It is not the emergence of Ronaldinho, the 22-year-old destroyer of England whose return after a one-match suspension is considered the most compelling reason to believe Brazil are about to annex an astonishing fifth trophy. This is considered to be as perfectly scheduled as a Japanese bullet train and has been freely predicted since Ronaldinho almost single-handedly won the World Under-17 trophy in Egypt against a flagrantly over-aged Ghana team.

"The Ghana players were so physically mature," recalls one Brazilian eye-witness, "we felt one or two of them might have been young grandfathers. They were wiping us out, but Ronaldinho changed all that. He scored a brilliant free-kick – so you see he wasn't breaking new ground against England – and the Africans were destroyed."

No, Ronaldinho is not a surprise, just another piece of thrilling Brazilian destiny. It is the same with Ronaldo and Rivaldo, who dispute the individual scoring prize with six and five goals respectively. Though both have been nursing injuries, they have ceaselessly hammered out their determination to stamp their names on a tournament which for so long has defined Brazilian greatness.

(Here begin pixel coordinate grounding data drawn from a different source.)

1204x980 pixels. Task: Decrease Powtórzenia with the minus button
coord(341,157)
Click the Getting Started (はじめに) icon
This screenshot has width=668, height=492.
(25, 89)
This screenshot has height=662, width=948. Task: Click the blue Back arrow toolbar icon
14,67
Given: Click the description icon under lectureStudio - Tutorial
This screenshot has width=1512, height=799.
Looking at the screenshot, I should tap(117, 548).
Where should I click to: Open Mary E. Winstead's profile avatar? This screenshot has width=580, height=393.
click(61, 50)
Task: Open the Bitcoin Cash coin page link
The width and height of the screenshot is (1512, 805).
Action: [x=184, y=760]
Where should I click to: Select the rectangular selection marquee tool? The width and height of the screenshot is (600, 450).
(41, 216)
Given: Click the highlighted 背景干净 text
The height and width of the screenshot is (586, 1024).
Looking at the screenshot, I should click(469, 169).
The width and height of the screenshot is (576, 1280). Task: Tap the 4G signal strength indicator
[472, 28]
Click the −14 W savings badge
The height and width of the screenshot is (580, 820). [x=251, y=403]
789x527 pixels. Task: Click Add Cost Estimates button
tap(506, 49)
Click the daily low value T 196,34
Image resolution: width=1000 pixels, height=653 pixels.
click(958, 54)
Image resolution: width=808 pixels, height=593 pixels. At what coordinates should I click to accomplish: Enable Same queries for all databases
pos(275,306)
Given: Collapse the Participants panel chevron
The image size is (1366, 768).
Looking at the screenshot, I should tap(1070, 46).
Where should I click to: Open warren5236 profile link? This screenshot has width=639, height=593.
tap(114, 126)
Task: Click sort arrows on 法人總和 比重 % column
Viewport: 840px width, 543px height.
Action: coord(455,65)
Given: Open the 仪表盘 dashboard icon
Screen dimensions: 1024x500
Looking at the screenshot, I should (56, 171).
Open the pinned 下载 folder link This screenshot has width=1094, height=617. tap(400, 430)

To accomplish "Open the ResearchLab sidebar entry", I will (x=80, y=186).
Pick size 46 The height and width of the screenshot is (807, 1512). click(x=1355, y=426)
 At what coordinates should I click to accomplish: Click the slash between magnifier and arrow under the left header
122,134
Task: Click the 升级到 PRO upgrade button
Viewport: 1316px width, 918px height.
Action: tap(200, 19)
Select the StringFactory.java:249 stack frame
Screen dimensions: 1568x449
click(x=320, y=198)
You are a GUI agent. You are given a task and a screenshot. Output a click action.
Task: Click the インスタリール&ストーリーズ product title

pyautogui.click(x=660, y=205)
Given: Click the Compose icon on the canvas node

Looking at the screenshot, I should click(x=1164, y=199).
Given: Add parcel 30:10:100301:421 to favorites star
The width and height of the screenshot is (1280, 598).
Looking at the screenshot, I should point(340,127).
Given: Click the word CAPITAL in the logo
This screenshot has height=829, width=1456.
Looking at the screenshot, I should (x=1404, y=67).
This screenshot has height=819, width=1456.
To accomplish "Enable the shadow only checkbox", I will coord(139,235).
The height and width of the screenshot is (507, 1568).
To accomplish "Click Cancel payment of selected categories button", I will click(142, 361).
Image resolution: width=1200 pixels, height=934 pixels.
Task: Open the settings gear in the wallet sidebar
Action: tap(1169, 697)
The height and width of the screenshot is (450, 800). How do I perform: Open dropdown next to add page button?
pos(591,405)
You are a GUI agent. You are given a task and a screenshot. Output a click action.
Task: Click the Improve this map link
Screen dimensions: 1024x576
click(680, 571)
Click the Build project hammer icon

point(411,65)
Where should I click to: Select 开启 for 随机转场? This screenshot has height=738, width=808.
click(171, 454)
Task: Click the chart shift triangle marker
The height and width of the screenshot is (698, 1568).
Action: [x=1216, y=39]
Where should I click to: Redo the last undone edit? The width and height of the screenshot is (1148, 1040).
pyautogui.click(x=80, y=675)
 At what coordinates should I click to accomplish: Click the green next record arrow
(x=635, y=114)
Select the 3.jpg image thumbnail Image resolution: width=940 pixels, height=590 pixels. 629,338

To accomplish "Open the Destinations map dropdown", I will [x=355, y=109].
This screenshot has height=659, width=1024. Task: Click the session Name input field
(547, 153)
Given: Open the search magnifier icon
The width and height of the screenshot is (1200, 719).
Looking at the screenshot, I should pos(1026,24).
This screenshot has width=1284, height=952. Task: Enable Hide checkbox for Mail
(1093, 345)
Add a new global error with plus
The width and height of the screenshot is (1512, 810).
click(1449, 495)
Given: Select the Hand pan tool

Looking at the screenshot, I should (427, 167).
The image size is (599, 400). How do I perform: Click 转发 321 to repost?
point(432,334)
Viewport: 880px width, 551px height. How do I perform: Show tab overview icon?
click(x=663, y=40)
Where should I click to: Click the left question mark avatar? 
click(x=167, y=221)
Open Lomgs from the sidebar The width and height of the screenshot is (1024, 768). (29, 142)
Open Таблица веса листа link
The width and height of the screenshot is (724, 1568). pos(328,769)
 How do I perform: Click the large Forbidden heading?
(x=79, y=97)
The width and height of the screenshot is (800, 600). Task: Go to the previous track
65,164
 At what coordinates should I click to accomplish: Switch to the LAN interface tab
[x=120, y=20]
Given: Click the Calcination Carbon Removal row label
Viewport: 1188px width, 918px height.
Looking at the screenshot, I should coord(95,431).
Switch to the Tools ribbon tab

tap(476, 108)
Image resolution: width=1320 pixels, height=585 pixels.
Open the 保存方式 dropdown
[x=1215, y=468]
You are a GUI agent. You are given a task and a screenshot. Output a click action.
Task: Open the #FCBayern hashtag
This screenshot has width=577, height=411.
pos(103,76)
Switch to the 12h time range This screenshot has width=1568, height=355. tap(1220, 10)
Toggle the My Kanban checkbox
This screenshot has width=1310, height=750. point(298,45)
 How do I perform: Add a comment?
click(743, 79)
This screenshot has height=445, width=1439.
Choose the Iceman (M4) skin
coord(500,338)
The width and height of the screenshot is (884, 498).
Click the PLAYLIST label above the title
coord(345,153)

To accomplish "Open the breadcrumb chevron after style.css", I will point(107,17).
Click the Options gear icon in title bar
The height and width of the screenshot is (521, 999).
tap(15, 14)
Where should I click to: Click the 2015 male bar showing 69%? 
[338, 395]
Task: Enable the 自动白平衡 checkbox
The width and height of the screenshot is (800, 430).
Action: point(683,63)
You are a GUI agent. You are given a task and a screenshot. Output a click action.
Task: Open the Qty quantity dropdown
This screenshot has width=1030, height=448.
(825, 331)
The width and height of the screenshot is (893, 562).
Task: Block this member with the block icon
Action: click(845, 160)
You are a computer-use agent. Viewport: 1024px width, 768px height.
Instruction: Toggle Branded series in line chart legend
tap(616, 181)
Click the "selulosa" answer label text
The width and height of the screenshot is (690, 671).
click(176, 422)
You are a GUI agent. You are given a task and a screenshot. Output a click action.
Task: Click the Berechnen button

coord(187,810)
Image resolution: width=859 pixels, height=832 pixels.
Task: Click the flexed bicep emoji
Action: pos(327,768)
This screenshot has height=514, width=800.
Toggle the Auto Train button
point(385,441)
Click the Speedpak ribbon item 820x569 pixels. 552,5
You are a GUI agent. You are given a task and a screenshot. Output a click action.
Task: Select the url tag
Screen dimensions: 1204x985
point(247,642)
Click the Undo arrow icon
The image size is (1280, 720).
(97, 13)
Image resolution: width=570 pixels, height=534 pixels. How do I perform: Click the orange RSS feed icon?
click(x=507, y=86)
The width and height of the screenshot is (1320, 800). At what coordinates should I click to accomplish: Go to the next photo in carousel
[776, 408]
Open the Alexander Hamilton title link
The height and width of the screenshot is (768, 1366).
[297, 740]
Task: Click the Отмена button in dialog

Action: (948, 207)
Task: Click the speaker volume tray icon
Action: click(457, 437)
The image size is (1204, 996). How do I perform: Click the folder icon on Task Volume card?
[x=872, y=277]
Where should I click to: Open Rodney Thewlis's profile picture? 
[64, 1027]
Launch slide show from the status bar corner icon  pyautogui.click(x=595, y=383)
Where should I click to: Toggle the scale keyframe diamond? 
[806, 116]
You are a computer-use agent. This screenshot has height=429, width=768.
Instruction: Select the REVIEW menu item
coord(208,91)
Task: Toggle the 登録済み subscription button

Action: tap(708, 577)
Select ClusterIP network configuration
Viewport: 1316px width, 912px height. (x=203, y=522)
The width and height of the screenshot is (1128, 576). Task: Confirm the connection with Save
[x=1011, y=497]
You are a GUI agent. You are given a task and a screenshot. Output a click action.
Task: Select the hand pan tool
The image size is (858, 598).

So what is most remarkable about the repossession of Brazil's old mystique? It is the change it appears to have worked on coach Luiz Felipe Scolari.

"There are many people in Brazil," says a camp insider, "who just do not believe Scolari is one of them. His football is from another world, tough and hard and not at all romantic. He cut the country in half when he refused to have anything to do with Romario. Even though he is 36 and maybe a little crazy, Romario is considered to be part of the soul of Brazilian football, and there was a lot of anger when it was clear Scolari wouldn't have him at any price.

"But the feeling is that it was the action of another Scolari – the one who existed before this team carried him to the final. There is a belief that he has been changed by the success, that he has finally come to understand that Brazilian football has a spirit and a meaning beyond any individual coach. We believe the new Scolari would have given more consideration to Romario."

Scolari isn't giving much away on the issue of Romario, the little striker who rose from a shanty town to become a hero of the nation when he played a vital role in Brazil's last World Cup triumph, in America eight years ago. But the coach is unquestionably softening. Yesterday, in the wake of the 1-0 semi-final victory over Turkey, he talked emotionally about his intention to embrace his German opposite number Rudi Völler before the game.

"In the end," he says now, "whatever you want for the team, whatever discipline and spirit you wish to put in place, you have to accept that the players have to decide. So coaches have to know that they can only do so much. My players have been tremendous. They have grown before my eyes."

Perhaps Scolari – who built his controversial reputation with successful, but, at least to Brazilian eyes, unbeautiful work at Ronaldinho's first club, Gremio, and then Palmeiras, one of Rivaldo's stops on his dramatic way – has learned from the experiences of his predecessors. In terms of philosophy, he is probably most closely linked to Claudio Cautinho, an ex-military man who was obsessed with the value of new fitness techniques. It didn't work. Brazil made only a marginal impact at the 1978 World Cup, and Cautinho, a strikingly handsome man, later died in a drowning accident.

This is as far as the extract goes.